Com três titulares poupados


postado em 01/07/2019 04:09

O Chile, do atacante Vidal, treinou em Porto Alegre, onde encara os peruanos na quarta(foto: RICARDO MOERIRA/ESTADÃO CONTEÚDO)
O Chile, do atacante Vidal, treinou em Porto Alegre, onde encara os peruanos na quarta (foto: RICARDO MOERIRA/ESTADÃO CONTEÚDO)
O primeiro treino da Seleção Chilena em Porto Alegre, ontem à tarde, ocorreu sob intensa chuva e não contou com a participação de três titulares. O goleiro Arias, o lateral-direito Mauricio Isla e o atacante Eduardo Vargas alegaram cansaço muscular e ficaram na academia para fazer exercícios de força. O trio jogou os 90 minutos da partida contra a Colômbia, sexta-feira, no Itaquerão, que terminou com vitória chilena na disputa por pênaltis. A imprensa pôde acompanhar somente os 15 minutos iniciais da atividade, limitadas ao período de aquecimento. O treinamento foi fechado.

Segundo a comissão técnica da seleção, o trio deve estar apto para encarar o Peru, quarta-feira, às 21h30, no duelo de semifinal, na Arena Grêmio. A equipe dirigida por Reinaldo Rueda segue na briga pelo tricampeonato consecutivo da Copa América, podendo igualar o feito da Argentina conquistado em 1945, 1946 e 1947, quando o torneio não tinha o formato e nem o prestígio atual.  O vencedor do confronto na capital gaúcha terá pela frente Brasil ou Argentina na final.

O triunfo sobre a Colômbia, única com 100% de aproveitamento até então, deu mais confiança ao trabalho do treinador colombiano, que assumiu o cargo no ano passado em busca de levar o país de volta à Copa do Mundo.

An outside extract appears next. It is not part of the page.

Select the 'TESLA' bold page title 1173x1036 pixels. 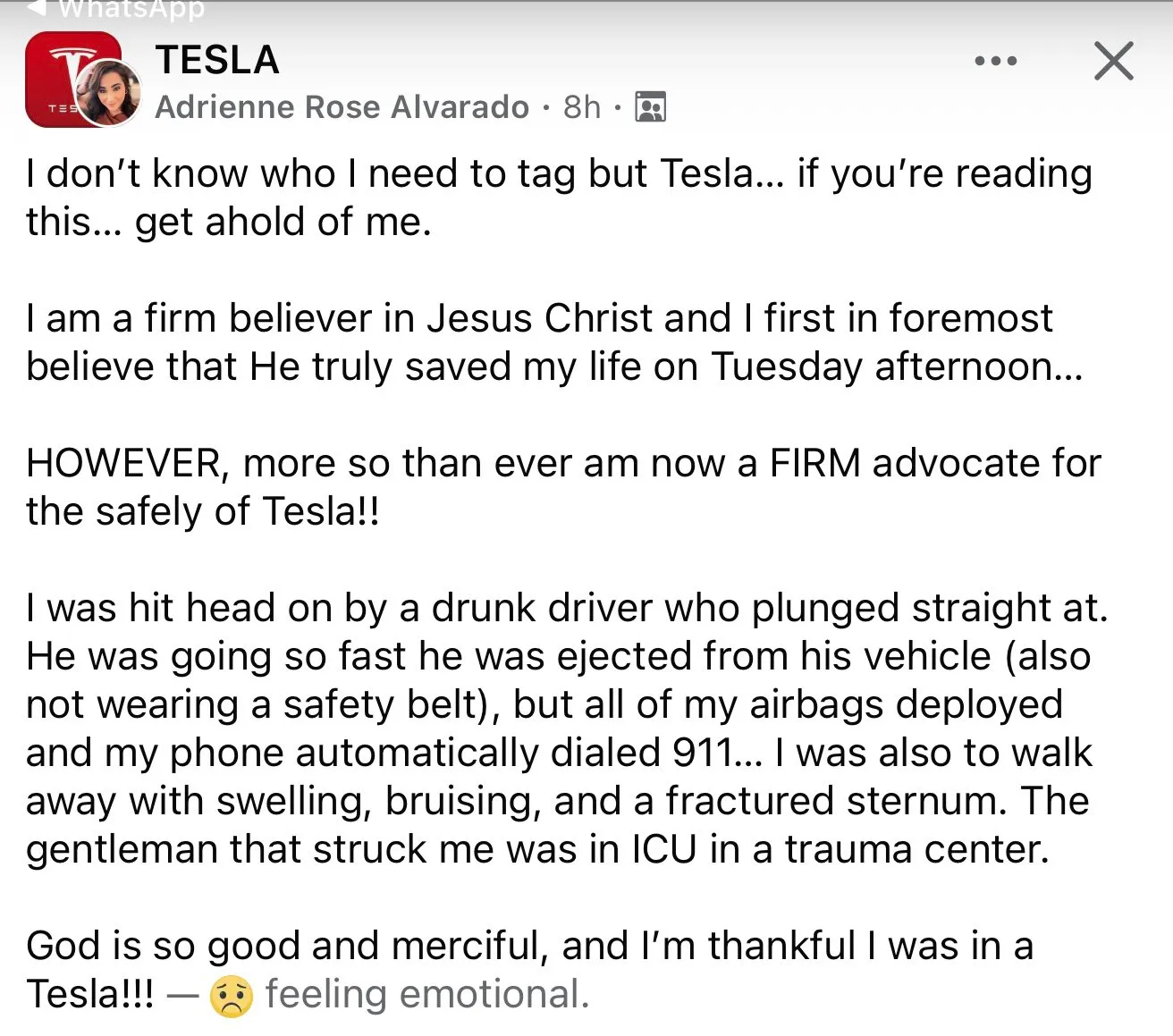[x=217, y=61]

Rueda tece elogios à base chilena, que vem se dando bem nas últimas edições da competição: “O Chile consolidou esse grupo de jogadores que valorizam e sabem como ser vencedores. Eles construíram esse processo histórico, alguns sabem que estão em um estágio maduro de sua carreira e entenderam bem”.

Para Arias, a boa campanha do Chile em território brasileiro o ajuda a ser mais aceito pela torcida. Ele sofre rejeição por ter nascido em Neuquén, na Argentina, mas, principalmente, por ter tomado o lugar do ídolo Claudio Bravo, não convocado por Rueda. “Há muita conversa sobre a sombra (de Bravo), mas tento não me concentrar nisso. Recebo muitas críticas nas redes sociais. É feio porque atingem a pessoa. Minha família, que está mais próxima, é mais afetada que eu. O importante é estar bem”.